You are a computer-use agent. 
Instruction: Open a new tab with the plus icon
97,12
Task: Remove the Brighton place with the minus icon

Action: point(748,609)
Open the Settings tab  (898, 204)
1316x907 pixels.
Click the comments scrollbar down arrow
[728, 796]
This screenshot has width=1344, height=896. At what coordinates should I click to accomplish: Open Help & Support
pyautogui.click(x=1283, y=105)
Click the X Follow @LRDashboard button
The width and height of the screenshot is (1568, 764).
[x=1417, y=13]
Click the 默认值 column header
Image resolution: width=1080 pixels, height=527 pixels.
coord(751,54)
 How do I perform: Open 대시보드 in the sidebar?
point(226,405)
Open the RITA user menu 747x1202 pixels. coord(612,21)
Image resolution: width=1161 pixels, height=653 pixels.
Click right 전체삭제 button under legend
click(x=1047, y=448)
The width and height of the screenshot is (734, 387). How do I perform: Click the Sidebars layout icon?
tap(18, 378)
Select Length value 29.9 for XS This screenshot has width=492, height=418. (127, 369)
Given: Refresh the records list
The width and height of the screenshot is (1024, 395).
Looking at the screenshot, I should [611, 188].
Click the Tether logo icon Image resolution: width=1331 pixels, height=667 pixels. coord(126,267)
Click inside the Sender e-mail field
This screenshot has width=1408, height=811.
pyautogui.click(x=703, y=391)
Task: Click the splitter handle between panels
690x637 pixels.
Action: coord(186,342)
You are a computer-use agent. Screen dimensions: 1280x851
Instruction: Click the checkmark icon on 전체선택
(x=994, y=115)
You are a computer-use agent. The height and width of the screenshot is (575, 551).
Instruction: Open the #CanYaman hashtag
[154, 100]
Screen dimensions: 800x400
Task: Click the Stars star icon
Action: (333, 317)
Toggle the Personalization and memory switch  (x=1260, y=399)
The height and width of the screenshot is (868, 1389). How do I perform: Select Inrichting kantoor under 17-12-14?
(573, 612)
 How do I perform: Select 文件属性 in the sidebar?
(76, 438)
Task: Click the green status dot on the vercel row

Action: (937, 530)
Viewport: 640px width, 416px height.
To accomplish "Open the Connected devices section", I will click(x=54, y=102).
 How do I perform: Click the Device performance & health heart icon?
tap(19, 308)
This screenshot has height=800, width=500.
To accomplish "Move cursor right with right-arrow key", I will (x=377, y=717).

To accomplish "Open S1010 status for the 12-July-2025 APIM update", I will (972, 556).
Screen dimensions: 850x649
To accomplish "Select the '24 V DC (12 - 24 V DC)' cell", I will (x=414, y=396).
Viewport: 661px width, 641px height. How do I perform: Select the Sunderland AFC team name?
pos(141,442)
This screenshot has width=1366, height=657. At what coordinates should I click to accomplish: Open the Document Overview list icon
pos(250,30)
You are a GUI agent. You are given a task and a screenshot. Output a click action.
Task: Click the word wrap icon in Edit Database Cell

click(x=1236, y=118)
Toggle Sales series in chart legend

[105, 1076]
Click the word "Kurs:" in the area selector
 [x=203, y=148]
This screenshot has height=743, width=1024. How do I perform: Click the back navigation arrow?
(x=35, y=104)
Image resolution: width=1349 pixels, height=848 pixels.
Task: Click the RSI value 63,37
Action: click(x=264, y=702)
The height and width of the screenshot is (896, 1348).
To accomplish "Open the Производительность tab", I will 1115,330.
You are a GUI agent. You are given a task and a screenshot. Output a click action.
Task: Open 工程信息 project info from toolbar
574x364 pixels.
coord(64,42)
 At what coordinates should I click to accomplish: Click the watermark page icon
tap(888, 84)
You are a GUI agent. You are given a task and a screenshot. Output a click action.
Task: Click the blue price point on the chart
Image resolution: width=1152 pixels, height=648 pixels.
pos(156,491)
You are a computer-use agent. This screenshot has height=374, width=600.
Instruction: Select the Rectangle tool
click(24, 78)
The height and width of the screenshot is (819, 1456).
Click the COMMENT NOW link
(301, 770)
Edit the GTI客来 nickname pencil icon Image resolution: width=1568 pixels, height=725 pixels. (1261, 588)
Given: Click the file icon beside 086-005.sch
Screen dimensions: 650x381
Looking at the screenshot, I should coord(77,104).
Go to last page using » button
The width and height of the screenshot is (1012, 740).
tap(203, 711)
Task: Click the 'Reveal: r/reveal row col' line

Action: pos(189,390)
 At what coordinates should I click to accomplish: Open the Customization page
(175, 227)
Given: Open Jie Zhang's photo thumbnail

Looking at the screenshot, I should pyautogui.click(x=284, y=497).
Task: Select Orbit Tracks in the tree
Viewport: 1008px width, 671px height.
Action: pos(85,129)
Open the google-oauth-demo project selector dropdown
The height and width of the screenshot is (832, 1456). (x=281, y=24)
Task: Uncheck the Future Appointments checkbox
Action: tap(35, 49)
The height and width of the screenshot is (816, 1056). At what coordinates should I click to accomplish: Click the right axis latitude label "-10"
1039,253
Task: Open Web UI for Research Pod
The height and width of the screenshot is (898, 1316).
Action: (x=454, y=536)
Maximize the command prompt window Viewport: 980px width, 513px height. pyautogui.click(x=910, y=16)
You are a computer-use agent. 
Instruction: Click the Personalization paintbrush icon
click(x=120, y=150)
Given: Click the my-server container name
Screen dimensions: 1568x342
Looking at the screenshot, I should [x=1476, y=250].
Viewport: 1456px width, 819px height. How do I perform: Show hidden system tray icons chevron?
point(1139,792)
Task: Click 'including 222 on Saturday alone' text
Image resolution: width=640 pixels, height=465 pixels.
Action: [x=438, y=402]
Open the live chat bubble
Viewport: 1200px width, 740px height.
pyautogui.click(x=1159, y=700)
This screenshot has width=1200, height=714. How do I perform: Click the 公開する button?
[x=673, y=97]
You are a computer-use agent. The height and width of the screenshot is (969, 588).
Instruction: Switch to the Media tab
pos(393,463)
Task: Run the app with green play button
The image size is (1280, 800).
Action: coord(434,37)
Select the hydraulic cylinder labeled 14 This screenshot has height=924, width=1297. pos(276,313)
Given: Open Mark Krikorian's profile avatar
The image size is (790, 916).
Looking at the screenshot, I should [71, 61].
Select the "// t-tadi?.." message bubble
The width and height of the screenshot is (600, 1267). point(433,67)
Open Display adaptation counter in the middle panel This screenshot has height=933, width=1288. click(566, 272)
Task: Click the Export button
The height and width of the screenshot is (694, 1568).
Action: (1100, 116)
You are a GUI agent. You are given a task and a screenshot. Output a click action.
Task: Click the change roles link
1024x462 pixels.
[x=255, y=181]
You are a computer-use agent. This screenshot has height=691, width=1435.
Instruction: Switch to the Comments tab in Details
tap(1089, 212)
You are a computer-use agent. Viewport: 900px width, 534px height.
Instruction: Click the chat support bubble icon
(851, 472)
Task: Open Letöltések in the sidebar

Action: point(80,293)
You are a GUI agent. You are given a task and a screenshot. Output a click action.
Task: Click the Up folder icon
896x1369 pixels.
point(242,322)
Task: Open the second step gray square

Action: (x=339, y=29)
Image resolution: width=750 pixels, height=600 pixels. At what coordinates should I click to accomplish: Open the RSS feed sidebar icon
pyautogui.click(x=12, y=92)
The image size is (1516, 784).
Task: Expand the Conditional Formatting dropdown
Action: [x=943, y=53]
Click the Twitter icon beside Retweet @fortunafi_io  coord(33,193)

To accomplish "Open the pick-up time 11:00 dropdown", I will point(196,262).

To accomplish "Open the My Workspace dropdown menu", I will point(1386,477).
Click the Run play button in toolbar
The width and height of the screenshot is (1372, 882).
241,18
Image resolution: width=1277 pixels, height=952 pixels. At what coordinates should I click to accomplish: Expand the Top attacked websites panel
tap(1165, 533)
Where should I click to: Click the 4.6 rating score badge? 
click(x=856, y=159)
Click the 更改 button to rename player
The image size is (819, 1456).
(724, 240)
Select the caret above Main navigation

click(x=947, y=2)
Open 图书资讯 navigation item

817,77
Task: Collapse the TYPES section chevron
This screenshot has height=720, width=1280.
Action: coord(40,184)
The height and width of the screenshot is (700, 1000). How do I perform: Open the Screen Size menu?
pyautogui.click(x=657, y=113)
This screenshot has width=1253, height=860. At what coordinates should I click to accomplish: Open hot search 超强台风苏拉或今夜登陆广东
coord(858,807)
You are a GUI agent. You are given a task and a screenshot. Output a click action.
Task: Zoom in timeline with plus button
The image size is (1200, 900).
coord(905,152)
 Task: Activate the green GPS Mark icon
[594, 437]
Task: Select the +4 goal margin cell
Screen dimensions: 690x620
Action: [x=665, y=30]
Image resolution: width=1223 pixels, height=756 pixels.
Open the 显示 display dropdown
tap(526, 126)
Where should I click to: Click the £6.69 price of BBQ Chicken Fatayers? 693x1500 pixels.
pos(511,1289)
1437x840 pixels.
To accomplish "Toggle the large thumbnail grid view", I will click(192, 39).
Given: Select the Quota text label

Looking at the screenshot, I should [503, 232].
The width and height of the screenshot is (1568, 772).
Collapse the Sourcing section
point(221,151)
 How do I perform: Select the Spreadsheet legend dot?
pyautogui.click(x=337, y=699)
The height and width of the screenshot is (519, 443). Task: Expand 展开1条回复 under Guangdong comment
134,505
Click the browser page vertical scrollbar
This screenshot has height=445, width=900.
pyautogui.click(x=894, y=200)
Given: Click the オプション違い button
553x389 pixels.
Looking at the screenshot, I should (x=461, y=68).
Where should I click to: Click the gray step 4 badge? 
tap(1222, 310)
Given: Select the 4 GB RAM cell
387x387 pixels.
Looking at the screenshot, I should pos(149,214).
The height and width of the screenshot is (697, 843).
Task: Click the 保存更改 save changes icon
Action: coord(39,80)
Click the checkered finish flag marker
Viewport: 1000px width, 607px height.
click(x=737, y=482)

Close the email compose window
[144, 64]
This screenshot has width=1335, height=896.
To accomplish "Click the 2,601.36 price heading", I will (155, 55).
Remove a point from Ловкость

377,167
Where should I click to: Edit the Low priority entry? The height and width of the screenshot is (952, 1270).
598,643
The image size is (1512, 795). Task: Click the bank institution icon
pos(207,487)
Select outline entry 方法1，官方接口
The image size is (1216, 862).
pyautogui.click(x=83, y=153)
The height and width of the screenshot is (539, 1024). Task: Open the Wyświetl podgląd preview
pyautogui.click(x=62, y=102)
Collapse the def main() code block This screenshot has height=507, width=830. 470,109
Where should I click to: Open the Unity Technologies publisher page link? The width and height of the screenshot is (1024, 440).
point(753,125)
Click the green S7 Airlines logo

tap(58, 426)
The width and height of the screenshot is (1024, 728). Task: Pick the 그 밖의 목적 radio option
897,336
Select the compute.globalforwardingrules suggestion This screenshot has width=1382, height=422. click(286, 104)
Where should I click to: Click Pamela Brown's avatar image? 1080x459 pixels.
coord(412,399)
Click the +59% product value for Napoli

» **TASK DIRECTIONS**: Express the listing as a JSON array of strings, one string per line, starting at the first line and ending at the line containing "click(x=1047, y=448)", both included. Leave out blank lines.

» **TASK SOLUTION**:
[
  "You are a computer-use agent. ",
  "Instruction: Open a new tab with the plus icon",
  "97,12",
  "Task: Remove the Brighton place with the minus icon",
  "Action: point(748,609)",
  "Open the Settings tab  (898, 204)",
  "1316x907 pixels.",
  "Click the comments scrollbar down arrow",
  "[728, 796]",
  "This screenshot has width=1344, height=896. At what coordinates should I click to accomplish: Open Help & Support",
  "pyautogui.click(x=1283, y=105)",
  "Click the X Follow @LRDashboard button",
  "The width and height of the screenshot is (1568, 764).",
  "[x=1417, y=13]",
  "Click the 默认值 column header",
  "Image resolution: width=1080 pixels, height=527 pixels.",
  "coord(751,54)",
  " How do I perform: Open 대시보드 in the sidebar?",
  "point(226,405)",
  "Open the RITA user menu 747x1202 pixels. coord(612,21)",
  "Image resolution: width=1161 pixels, height=653 pixels.",
  "Click right 전체삭제 button under legend",
  "click(x=1047, y=448)"
]